There goes another irony detection meter . . .
On ABC Radio National's Counterpoint, Bettina Arndt has a column complaining about (drum roll, please) ABC bias. While the import of that previous sentence sinks in, let's go straight to the nub of her whinge. According to Arndt, the ABC is biased because of the following:
Tune into ABC news or their major current affairs programs you'll hear the endless drum roll of stories banging on about aboriginal issues, the environment, or their latest obsession - banning junk food - plus feminist priorities like domestic violence and sexual abuse.(They also bang on about federal politics, conflict in the Middle East, trade and other economic issues, education and other public policy issues, and so on and so forth--but let's not allow the facts to get in the way of good strawman.) The bias lies in the notion that these are issues that are of greater concern to ABC newsroom and current affairs journalists than they are to The Australian People. (*cough* ad populum fallacy *cough*.) Arndt reckons that the ABC should cover issues closer to the heart of the man in the street. (It should model itself on John Howard, in other words, and be "for all of us.") Like unwed mothers in defacto relationships. Most of these, according to Ardnt, are in relationships so unstable that they invariably end up becoming single mothers. The sluts. And let's not forget unwed dads. Like Pat Rafter. Why didn't the ABC raise the completely impartial and objective question "about whether this unmarried father was really displaying values we want young people to emulate?" Bias, that's why.

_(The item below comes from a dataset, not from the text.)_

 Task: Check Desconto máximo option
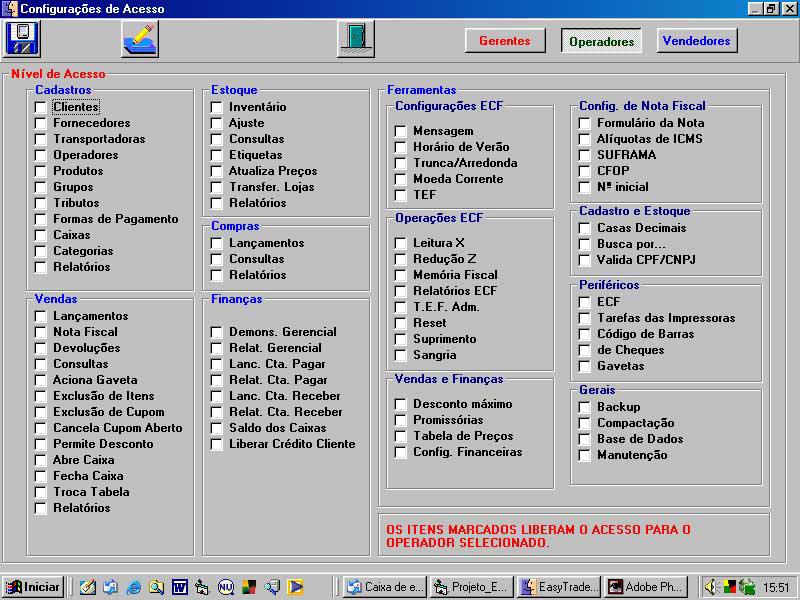pyautogui.click(x=401, y=404)
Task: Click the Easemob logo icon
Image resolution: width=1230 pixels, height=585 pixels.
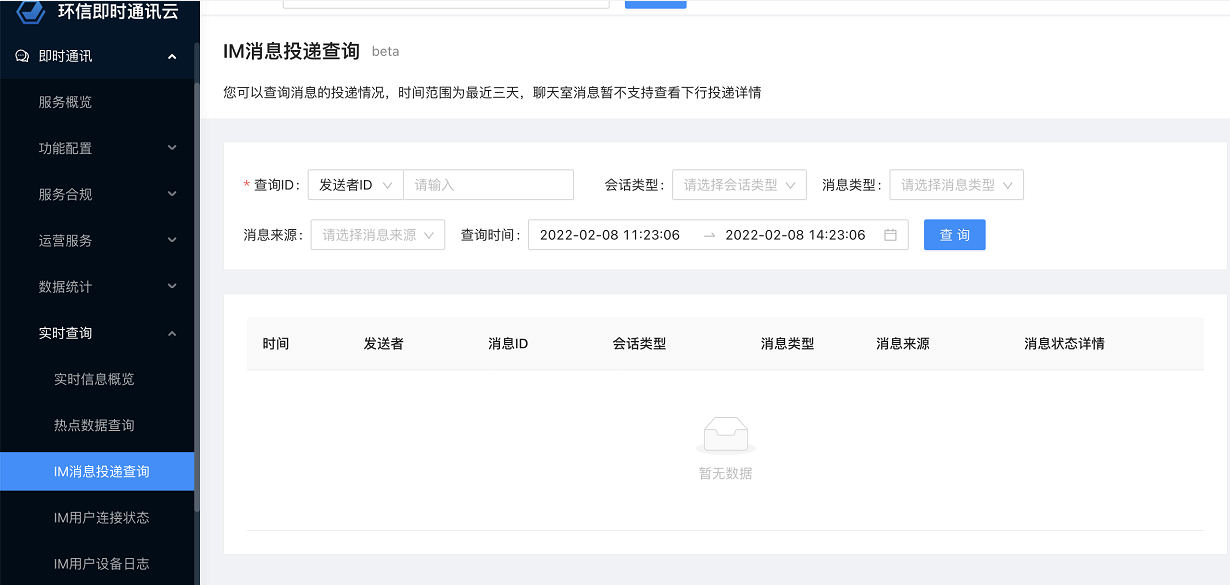Action: point(31,10)
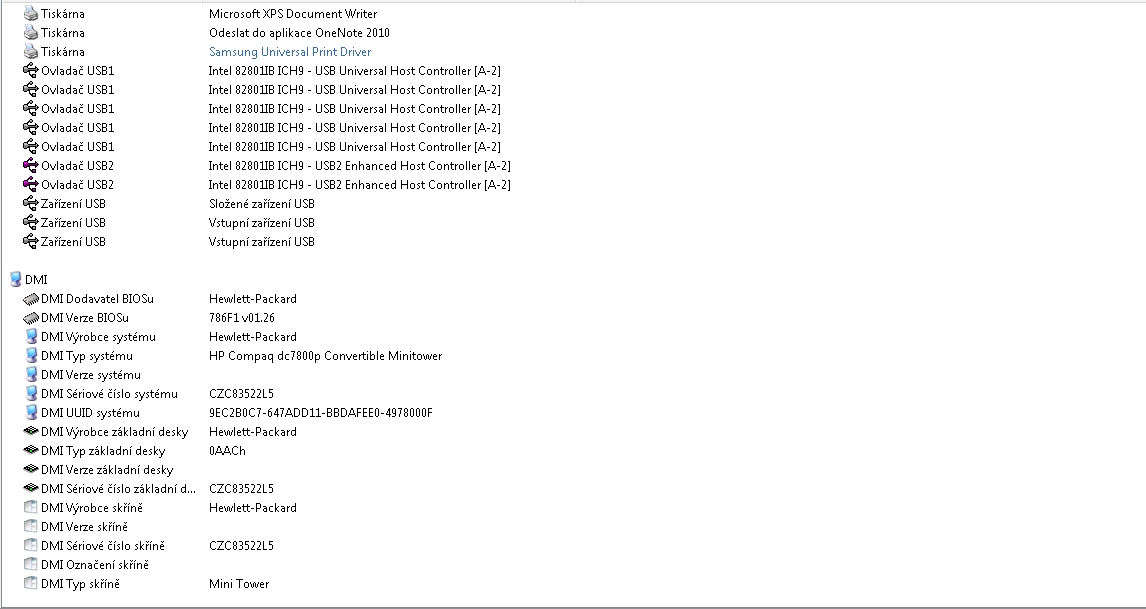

And you know what? She's right. I took a look around the ABC website, and there's heaps of stuff they cover that would obviously be of absolutely no concern whatsoever to The Australian People. Take The Science Show, for instance. Science! Bo-ring. The Book Show? Who reads books? Bush Telegraph? How un-Australian can you get? The Religion Report? For what does it profit a man to listen to "The Religion Report," if he should lose on the share market? Big Ideas? Instead of getting "ideas," how about getting a job?
Need we imagine the kinds of stories The 7.30 Report should cover in future, if the ABC is to rid itself of this charge of bias?
And need we lose sight of the curious happenstance that Ardnt's accusation of "ABC bias" appears on Counterpoint, a programme that--unlike other ABC topical issues programmes, from Insiders to Late Night Live, which canvass a range of views--contains nary an opinion from outside the Right of the political spectrum? Ardnt owes me an irony detection meter.